[Opening DOCUMENT TEXT section]

42nd President of Bolivia
- In office 10 March 1947 – 22 October 1949
- Vice President: Mamerto Urriolagoitía
- Preceded by: Tomás Monje
- Succeeded by: Mamerto Urriolagoitía

Minister of Labor, Health, and Social Security
- In office 16 September 1943 – 20 December 1943
- President: Enrique Peñaranda
- Preceded by: Juan Manuel Balcázar
- Succeeded by: Víctor Andrade Uzquiano

Minister of War and Colonization
- In office 15 December 1932 – 30 November 1933
- President: Daniel Salamanca
- Preceded by: Joaquín Espada
- Succeeded by: José Antonio Quiroga

Minister of Development and Communications
- In office 25 October 1932 – 9 January 1933
- President: Daniel Salamanca
- Preceded by: Agustín Villegas
- Succeeded by: José G. Almaraz

Minister of Government and Justice
- In office 9 March 1932 – 25 October 1932
- President: Daniel Salamanca
- Preceded by: Luis Calvo
- Succeeded by: Demetrio Canelas

Personal details
- Born: José Enrique Hertzog Garaizábal 10 November 1897 La Paz, Bolivia
- Died: 31 July 1981 (aged 83) Buenos Aires, Argentina
- Party: Republican Socialist Unity (1946–1979)
- Other political affiliations: Genuine Republican (before 1946)
- Spouse: Edna Sánchez
- Parents: Enrique Hertzog Eduviges Garaizábal
- Education: Higher University of San Andrés
- Occupation: Physician; politician;
- Signature: Cursive signature in ink

= Enrique Hertzog =

President of Bolivia from 1947 to 1949

José Enrique Hertzog Garaizábal (Note: /es/.) (10 November 1897 – 31 July 1981) was a Bolivian physician and politician who served as the 42nd president of Bolivia from 1947 to 1949.

== Biography ==
Hertzog was born on 10 November 1897. A medical doctor by trade, Hertzog joined the Genuine Republican Party of Daniel Salamanca in the 1920s, and rose to become Minister of Public Information and Communications as well as Minister of War during the 1932–1935 Chaco War against Paraguay, which Bolivia lost.

==President of Bolivia==
In 1947 elections he ran for president on a ticket of united Republican Party (Bolivia) factions (former Saavedrists, Genuines, etc.) calling themselves Republican Socialist Unity Party (Partido de la Unión Republicana Socialista [PURS]). He won against the Liberal leader Fernando Guachalla and the reformist candidate Víctor Paz Estenssoro, who led the Movimiento Nacionalista Revolucionario (Nationalist Revolutionary Movement).

[Closing DOCUMENT TEXT section]
[Opening STORED DATA section]

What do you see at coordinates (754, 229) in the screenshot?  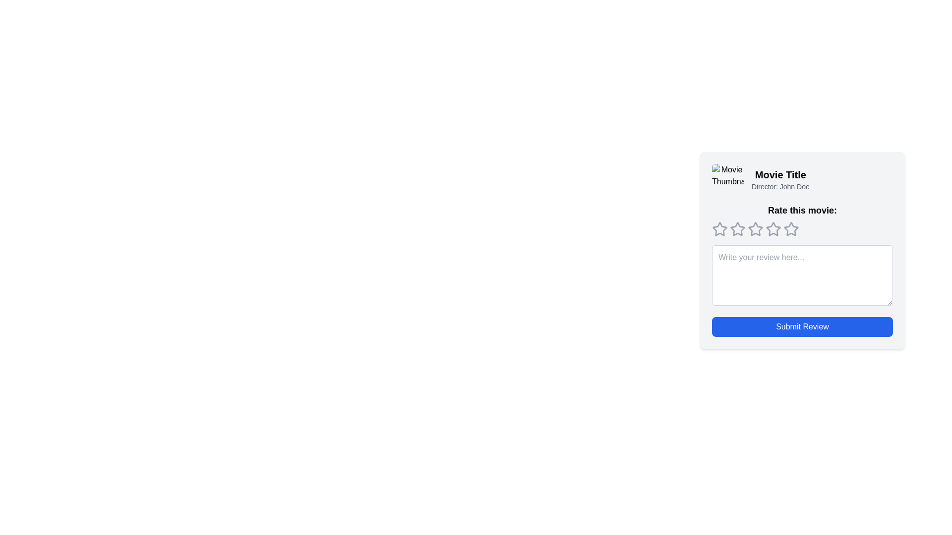 I see `the second star icon in the 5-star rating system` at bounding box center [754, 229].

[Closing STORED DATA section]

=== REQUIRED TASKS ===
**A)** According to the Enrique Hertzog text, where did Hertzog die?
**B)** List every person named under "Preceded by" in the Enrique Hertzog text.
**C)** Reproduce the Enrique Hertzog text between "- Spouse: Edna" and "1947 to 1949.", inclusive.
The listing has no connection to the Enrique Hertzog text.

=== REPLIES ===
**A)** Buenos Aires, Argentina.

**B)** Tomás Monje, Juan Manuel Balcázar, Joaquín Espada, Agustín Villegas, Luis Calvo

**C)**
- Spouse: Edna Sánchez
- Parents: Enrique Hertzog Eduviges Garaizábal
- Education: Higher University of San Andrés
- Occupation: Physician; politician;
- Signature: Cursive signature in ink

= Enrique Hertzog =

President of Bolivia from 1947 to 1949

José Enrique Hertzog Garaizábal (Note: /es/.) (10 November 1897 – 31 July 1981) was a Bolivian physician and politician who served as the 42nd president of Bolivia from 1947 to 1949.